ZIEL:
Von welchem Land übernimmt Rumänien laut dem Ausgangstext den EU-Vorsitz, und an welchem Datum?

AUSGANGSTEXT:
Seine „Kommission der letzten Chance“ habe ganze Arbeit geleistet, erklärte der Behördenchef nach dem EU-Gipfel im Dezember. Die EU stehe heute stärker da als vor fünf Jahren, auch das Vertrauen der Bürger kehre langsam zurück.

Zum Beweis legte die EU-Kommission die jüngste „Eurobarometer“-Umfrage vor. Sie zeigt nicht nur wachsende Zustimmung zur EU an – sondern auch, dass viele Bürger den europäischen Institutionen mehr Vertrauen schenken als der eigenen Regierung.

Mit 42 Prozent liegt der Vertrauensbonus für die EU höher als für nationale Regierungen und Parlamente (32 Prozent). Zudem glauben angeblich wieder mehr Bürger, dass ihre Stimme in der EU zählt.

Doch damit enden die guten Nachrichten. Den EU-Vorsitz, den Rumänien am 1. Januar von Österreich übernimmt, sieht Juncker kritisch. Das Land sei zwar „technisch gut vorbereitet“, sagte der Luxemburger.

„Ich glaube aber, dass die Regierung in Bukarest noch nicht in vollem Umfang begriffen hat, was es bedeutet, den Vorsitz über die EU-Länder zu führen“, fügte er hinzu.

In zwei Wochen droht der erste Schock

Dabei kommt ausgerechnet auf Rumänien die heikle Aufgabe zu, Europa durch den britischen EU-Austritt am 29. März 2019 zu führen – also auf ein historisches, noch nie dagewesenes und kaum berechnbares Ereignis.

DATENINHALT:
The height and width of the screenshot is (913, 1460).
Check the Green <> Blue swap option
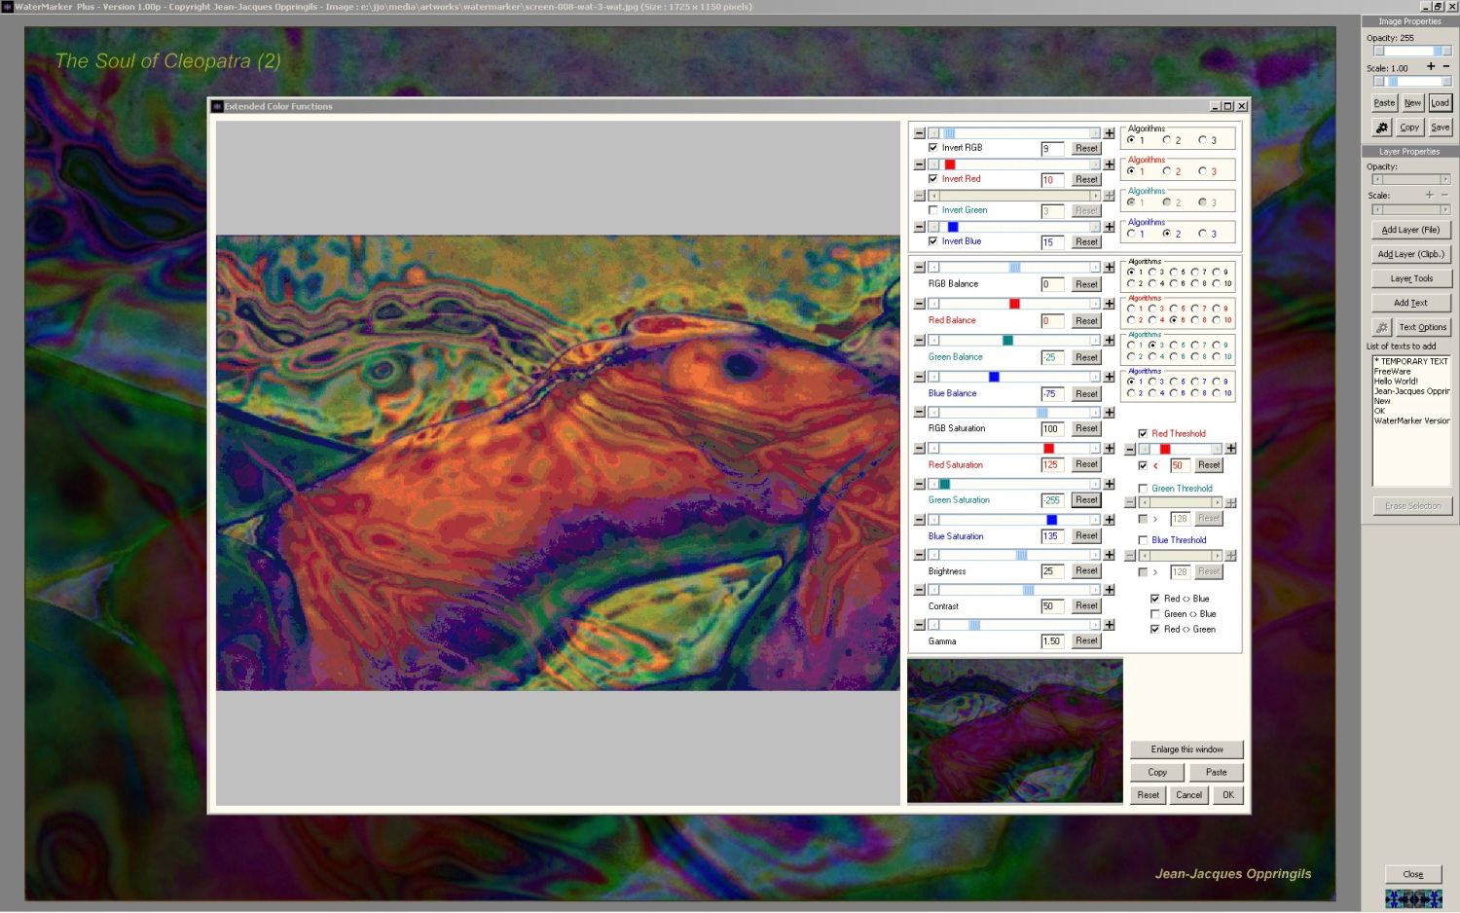pos(1155,614)
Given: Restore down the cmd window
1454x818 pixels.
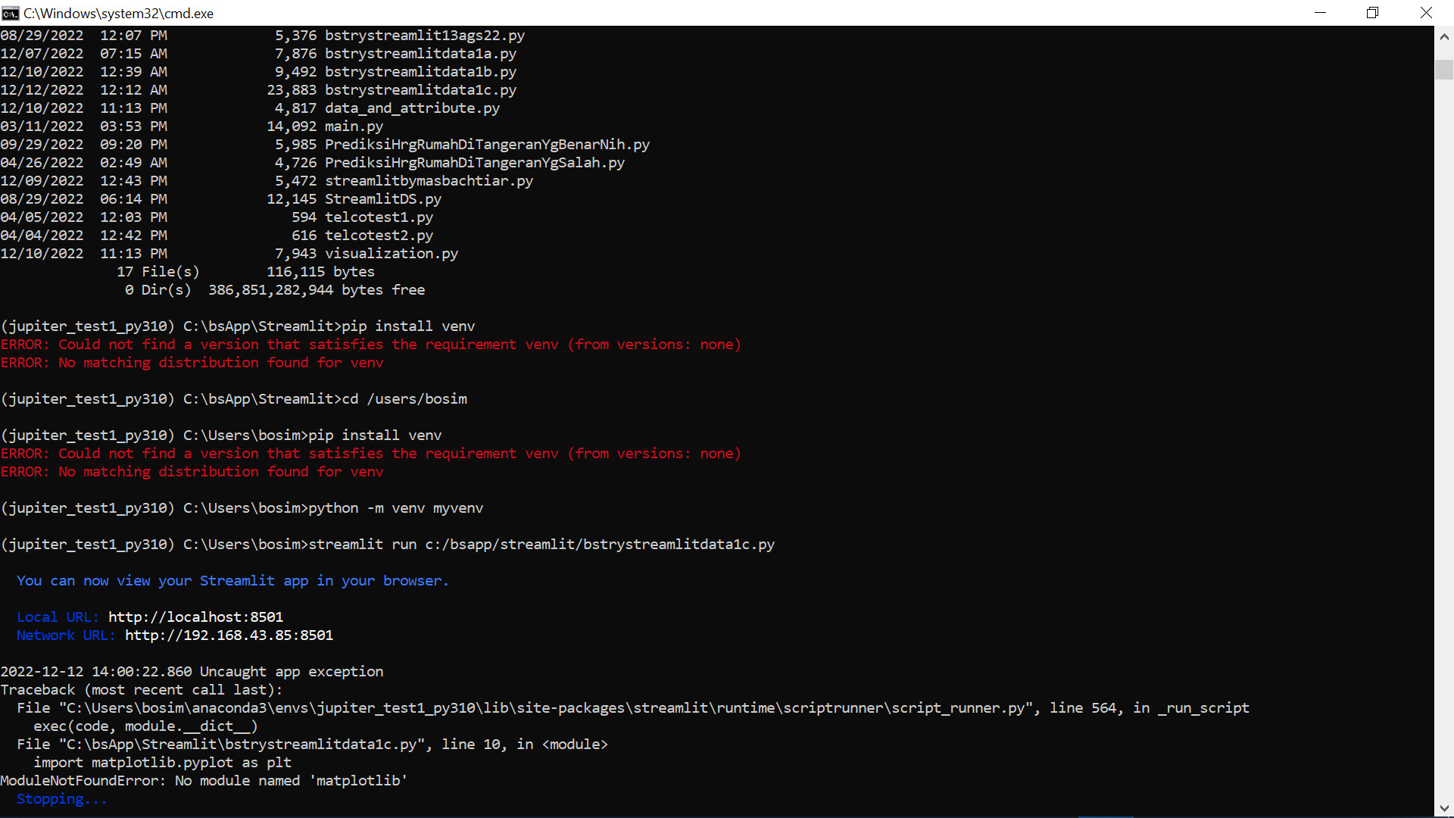Looking at the screenshot, I should pyautogui.click(x=1372, y=13).
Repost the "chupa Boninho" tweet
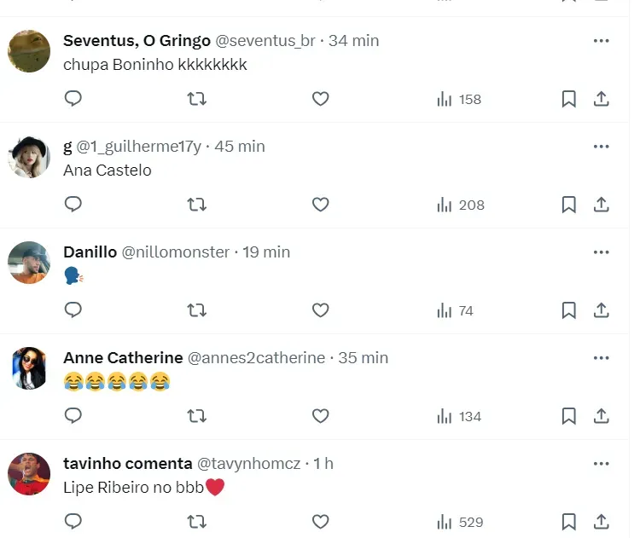Image resolution: width=640 pixels, height=538 pixels. [196, 99]
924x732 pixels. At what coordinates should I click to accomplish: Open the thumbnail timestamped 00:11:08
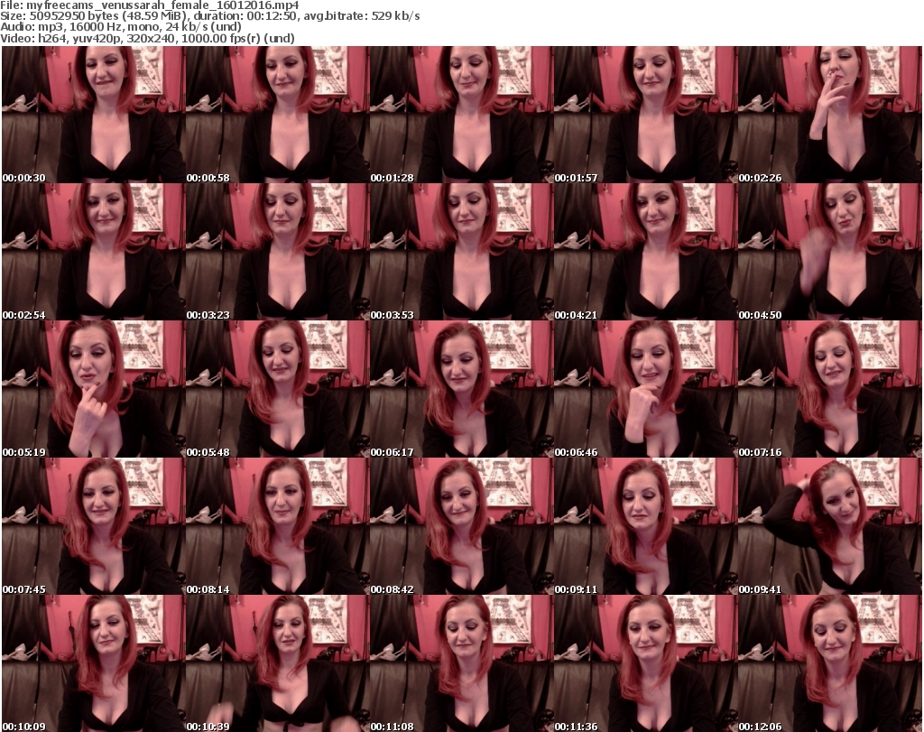point(460,663)
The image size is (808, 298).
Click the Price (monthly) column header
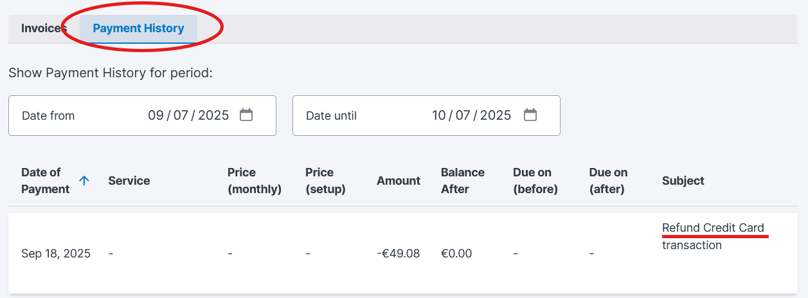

ERGEBNIS:
Rumänien übernimmt den EU-Vorsitz am 1. Januar von Österreich.